For the string "Task", find every matching line in the records and copy it.
Data extract Start Marker
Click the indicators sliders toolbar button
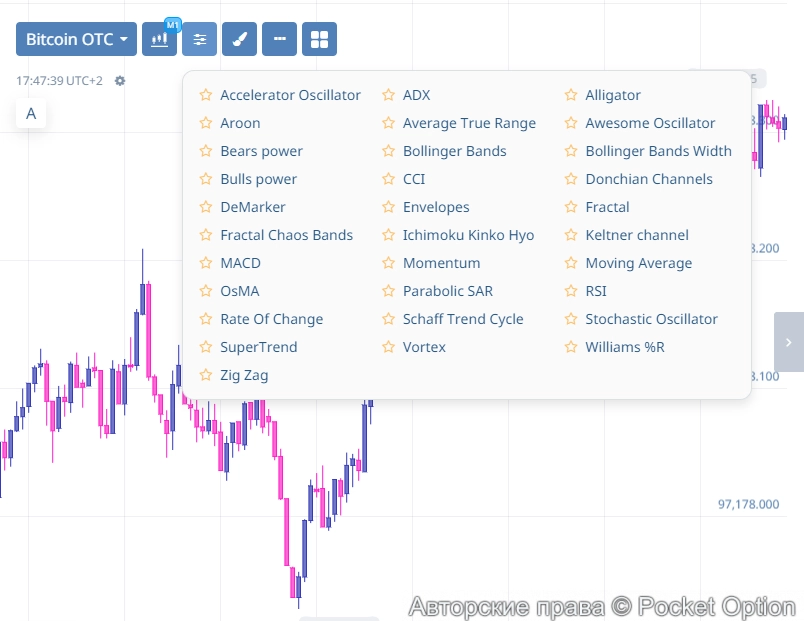The width and height of the screenshot is (804, 621). pyautogui.click(x=200, y=40)
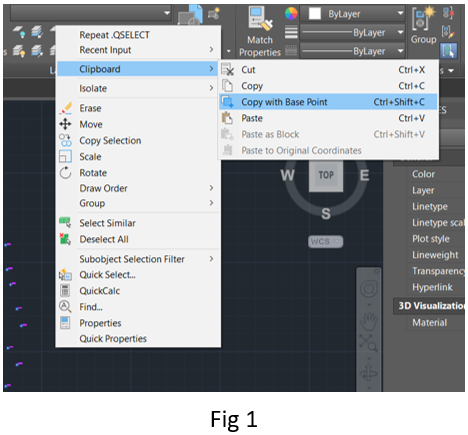Click the Match Properties icon
The height and width of the screenshot is (435, 468).
pos(260,19)
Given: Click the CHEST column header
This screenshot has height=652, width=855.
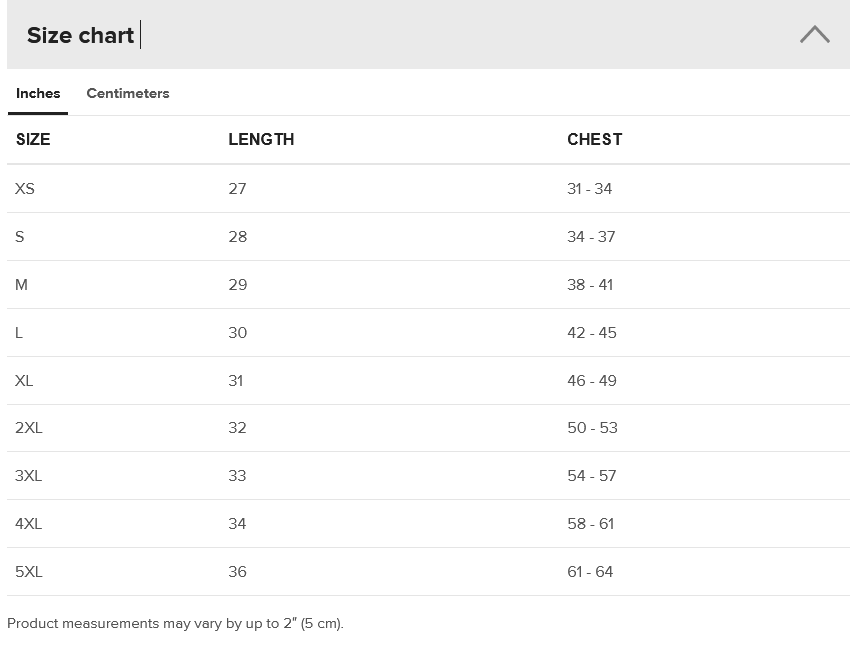Looking at the screenshot, I should click(x=594, y=139).
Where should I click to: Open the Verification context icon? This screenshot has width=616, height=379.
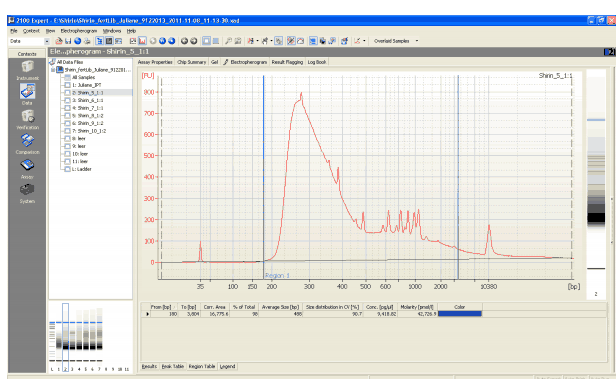coord(27,117)
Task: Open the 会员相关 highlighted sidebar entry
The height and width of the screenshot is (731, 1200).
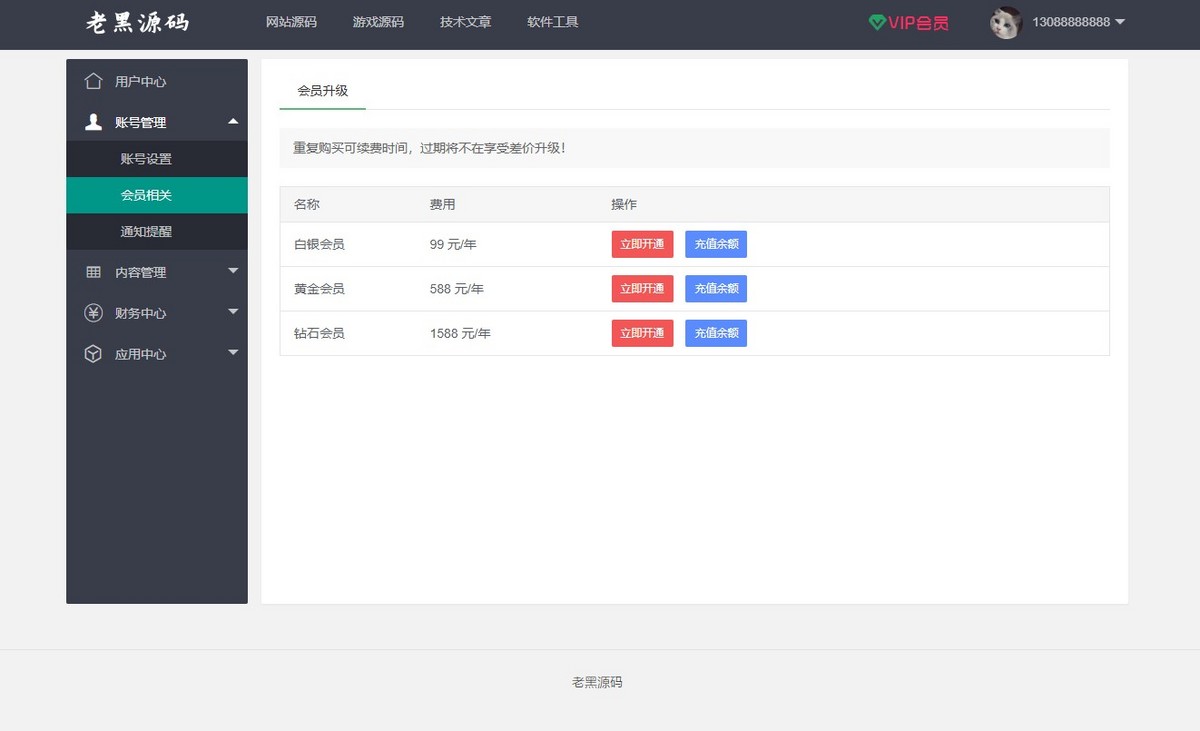Action: pyautogui.click(x=156, y=195)
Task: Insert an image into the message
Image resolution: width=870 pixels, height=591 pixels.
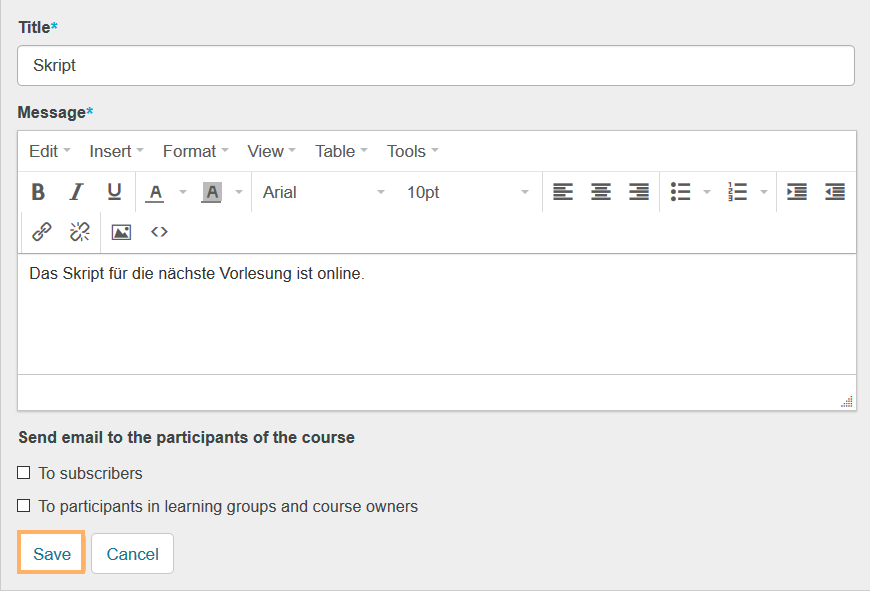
Data extract End Marker
* _Reply_
Task: Open the 会员相关 highlighted sidebar entry
Task: Insert an image into the message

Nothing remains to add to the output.